I hope you'll be able to repair the analog portion of the movement though, or the new functional movement works out! Good luck either way!
This link might be of interest to you, even though there is no English translation yet -> maybe contact someone like him for instructions?!
Also for some analog-digital watches there are tech. manuals which "maybe" helpful.

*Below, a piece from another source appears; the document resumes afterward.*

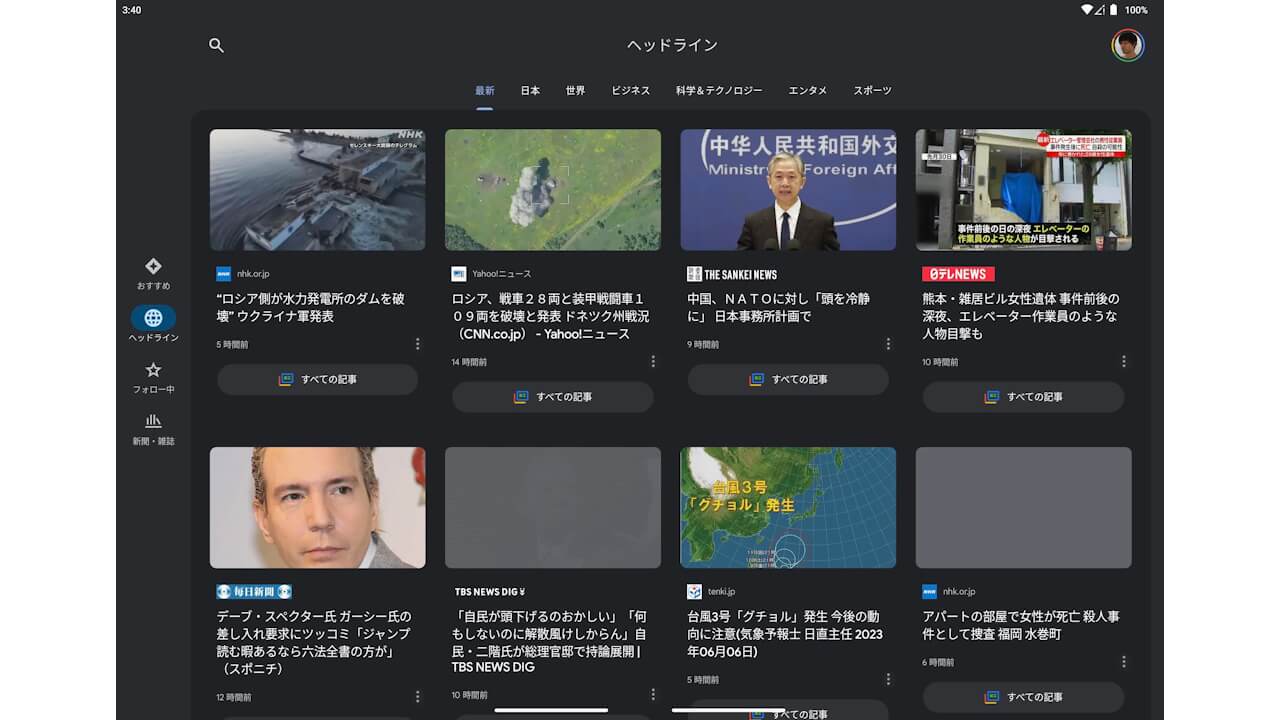Select the ヘッドライン globe icon

(154, 318)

Thanks for your comments and the links. Great stuff there. You are absolutely right about how common this movement was in its day. I'm hoping the donor watch I just bought will do the trick. It is an identical watch case and the same movement with both analog and digital functioning with no LCD "hemorrhaging". This watch is a Celsius 9 and it turns out there were about 10 different manufacturers who private labeled the exact same watch. The one I'm repairing is a Waltham (there is a photo of it on the site you linked) but the donor is an Armitron. I don't usually attempt to repair the mechanical portion of a quartz watch (other than giving it a spray of cleaner as a last resort) because it is usually simple to swap the whole movement out for less than $20 if you can buy one new. The watch in question was designed by Citizen (hence the Miyota movement). My example is a very nice one that has hardly been worn and I have the original box and papers. It's a cool looking watch, but these were very inexpensive and for many years a dime a dozen and not built well. I think not many have survived so their value has increased a little bit due to rarity. Mine was a thrift store find and the condition is almost new old stock. Just dirty so I will be disassembling completely and doing a good ultrasonic cleaning.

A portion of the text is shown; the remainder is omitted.